On Friday, 2 days past my due date, my mom and sister Christine came up to Jersey City to take me to lunch. We went to Houlihan's in Secaucus. I ate a huge plate of nachos and chicken fingers under my mom's disapproving gaze (worth every calorie though!)
At this point, I was having some random pulling sensations going on which I assumed were contractions. But since I had never done this before, I wasn't totally sure (though, as they say, hindsight is 20/20, right?). I probably got 3 or 4 of those contractions throughout the day, so let's just say that I wasn't exactly running to the doctor or even taking much notice of them. After lunch, Christine and I walked across the street to Dunkin Donuts for a treat to take home. I got a brownie batter donut but was way too full to eat anything at that point. On the way home, my mom drove over the same potholes on Tonnele Avenue and something just told me I was going to have this baby in the next day or so.
That night, I ate my delicious brownie batter donut for dinner. Since I was also in crazy nesting mode, I insisted that we put together the mamaroo swing that my aunts had given us.
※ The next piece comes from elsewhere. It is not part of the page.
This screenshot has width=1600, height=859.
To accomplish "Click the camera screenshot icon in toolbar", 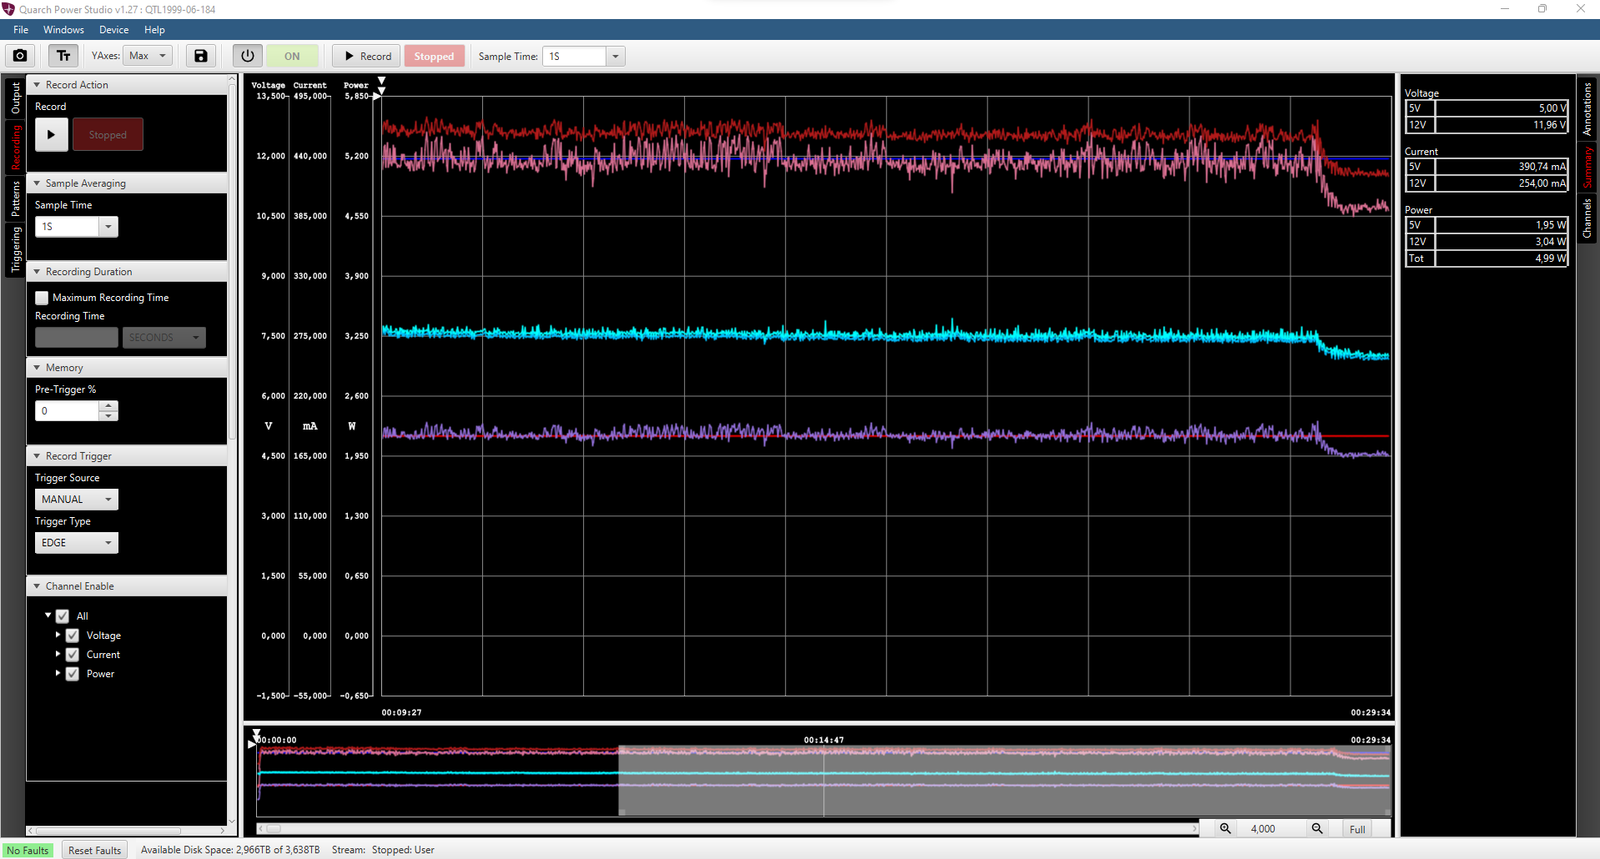I will [20, 56].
It was the very last thing that wasn't quite set up yet, so at 10 months and two days pregnant, I assembled it before collapsing in bed at 9PM.
Somehow, I knew that I wasn't going to be getting a full sleep that night...
...to be continued...
Reader Comments (3)
Thank you for this post, on a personal level. I'm due with #2 in June, but just haven't been feeling all that excited about his arrival. Don't get me wrong -- I'm thrilled to be pregnant and he was definitely not an accident, but I just haven't been having those anticipatory feelings of him being born like I did with my daughter. Maybe I'm just really preoccupied with all that needs to happen before he gets here, as well as playing and enjoying my final months with my current "baby" being my only baby, but this post jump-started a little of that "Oo, a baby's coming!" excitement for me. Thank you!
I'll never forget coming home from school Thursday night and going out to lunch on Friday and talking to your stomach saying "Okay, listen girl. You gotta get here because Aunt Christine doesn't want to do this 4 hour drive again in a couple days." Naturally she arrived just on time! Obviously in my mind I'll always think she came out so she could see me.... ;)
Thanks for sharing your story. Can't wait to read the next part. I especially like the part where your doctor said that you won't be alone going through labor because you and your daughter will be going through it together! How perfect! I'm 36 weeks pregnant with my first (a girl) and have been feeling nervous about labor and that was really comforting!!